By Ben Estes, Daily Sports Editor
Published March 28, 2012

“Not that you can’t teach that, but we like to find guys that really feel the game more than just their own game.”

But every coach would like to have unselfish players, and every coach would like to have a disciplined attack — look at any successful team and you’ll usually find those traits.

What sets Beilein’s system apart is its open-endedness. On any given trip down the court, there are countless possible ways for the offense to unfold. It all depends on what the defense does.

Run the offense, see how the defense plays it, then react accordingly. No matter how the defense tries to stop the attack, there’s a way for the offense to respond — in fact, it depends on responding to a defense based on the way it tries to counter Beilein’s action.

“It’s sort of organized confusion, it’s read and react,” Beilein said. “If one guy does one thing, it changes the whole thing. … Now everybody’s got to see that and go to the next phase of it. … Nobody talked about it, (it’s just) ‘I saw what you saw, you saw what I saw, we don’t have to call a new play.’

“The ball talked, and said ‘run this instead.’”

It can be dizzying. That’s an awful lot for a college kid to process, and it doesn’t help that he has a defender hounding him as he’s trying to analyze the opposition and react accordingly.

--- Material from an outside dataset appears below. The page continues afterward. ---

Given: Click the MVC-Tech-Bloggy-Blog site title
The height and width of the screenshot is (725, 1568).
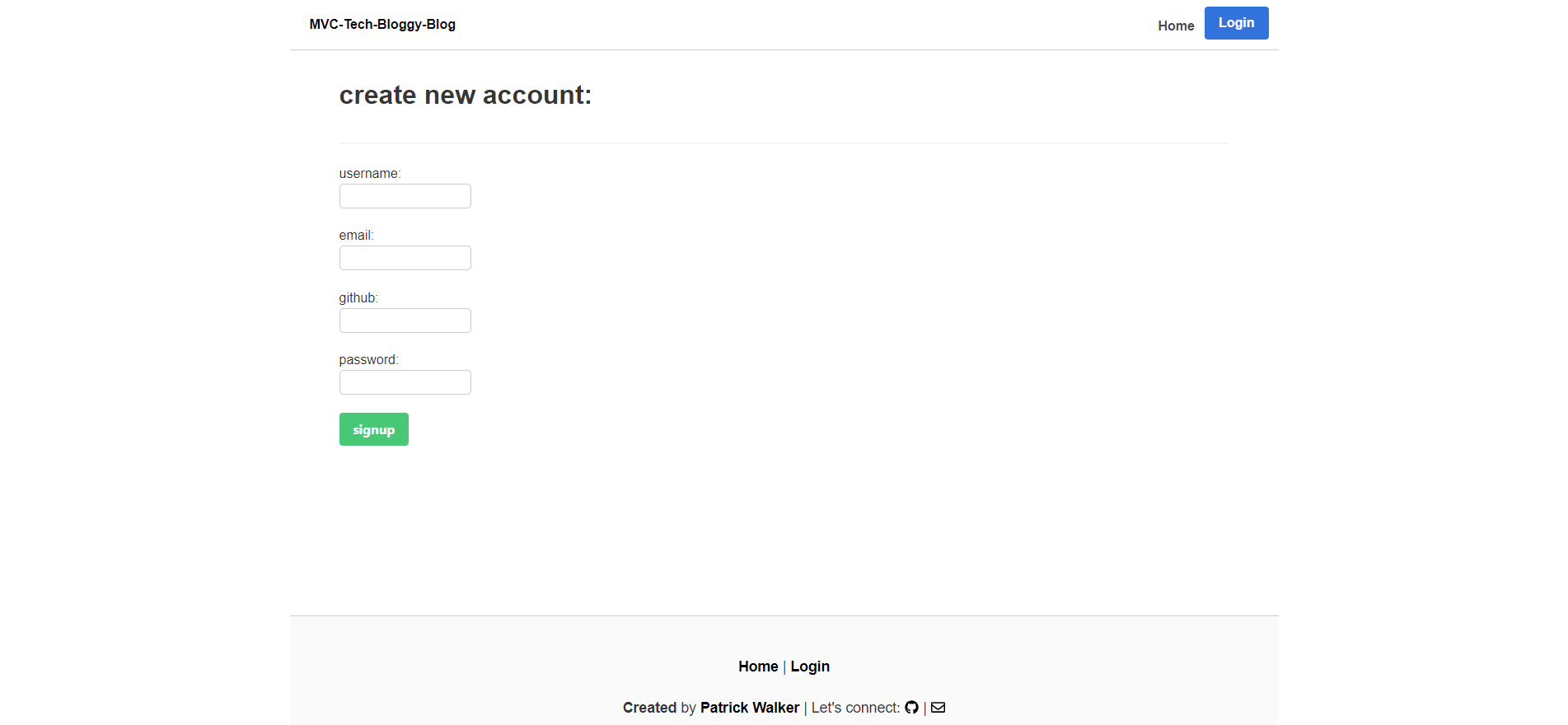Looking at the screenshot, I should click(382, 25).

“You’ve just got to read every single little part of the game when you’re on the offensive end,” said senior guard Stu Douglass. “It’s tough sometimes. … You’ve just got to be ready for that (sudden change).”

For example, Jordan Morgan sets an off-ball screen for Tim Hardaway Jr. in the corner. The defender prevents Hardaway Jr. from coming off the screen. Hardaway Jr. is supposed to read that and know that he should fake a back cut and then try and cut back again off Morgan’s screen.

That’s why Beilein’s system also requires intelligent players. But that’s something he’s had at every stop of his peripatetic coaching career.


Beilein, young and full of ambition, took the job at Canisius, Tom Niland’s alma mater, in 1992. He met a familiar face at his new gig — Dave Niland was an assistant at Canisius under the previous staff. Beilein, without a staff to bring, retained the assistants already there.

Familiarity aside, it was a big career move to Division I. But he had no doubt that he was taking his offense with him.

The issue was that the Golden Griffins didn’t have a roster like LeMoyne, so adjustments were necessary. But that was a good thing. Canisius wouldn’t be confused with a high-major squad, but the team was much more athletic than the Dolphins, especially at the “five” spot.

Beilein went from Len Rauch to a Jamaican-born Canadian center named Michael Meeks. In doing so, he went from a skilled, unathletic big man to one with a lot more bounce in his step. That allowed Beilein to get Meeks more involved with movement, which in turn allowed the guards to be more active and saw them do more backscreening.

It’s been the same story at every stop, Beilein tweaking his offense to fit the players that he has. It reveals another hallmark of his system: flexibility.

“We’re not always right, but we keep changing to find the answer,” Beilein said. “We’re never satisfied. Never.”

When Beilein moved on to Richmond in 1997, he found himself with a big man named Eric Poole. Unlike Rauch and Meeks, Poole wasn’t particularly athletic or skilled, but he could rebound. Once again, Beilein adapted to his talent.

When he left for West Virginia in 2002, there was an incoming recruit named Kevin Pittsnogle who had committed to ex-coach Gale Catlett. An unknown at that point, he would later take the country by storm in the 2005 NCAA Tournament. After all, a 6-foot-11 sharpshooter is an oddity — but in Beilein’s ever-adapting offense, Pittsnogle found his perfect niche.

For Beilein, it’s all about the details. So even when he reached West Virginia and the big-time Big East, the Mountaineers constantly practiced fundamentals. The team would spend 30 or so minutes every practice just on shooting, and would devote about 20 to walking through the offense.

Beilein got to Michigan in 2007, finally reaching the pinnacle of his career. By then, installing his system was old hat. The Wolverines were excited when they found out Beilein would be their coach.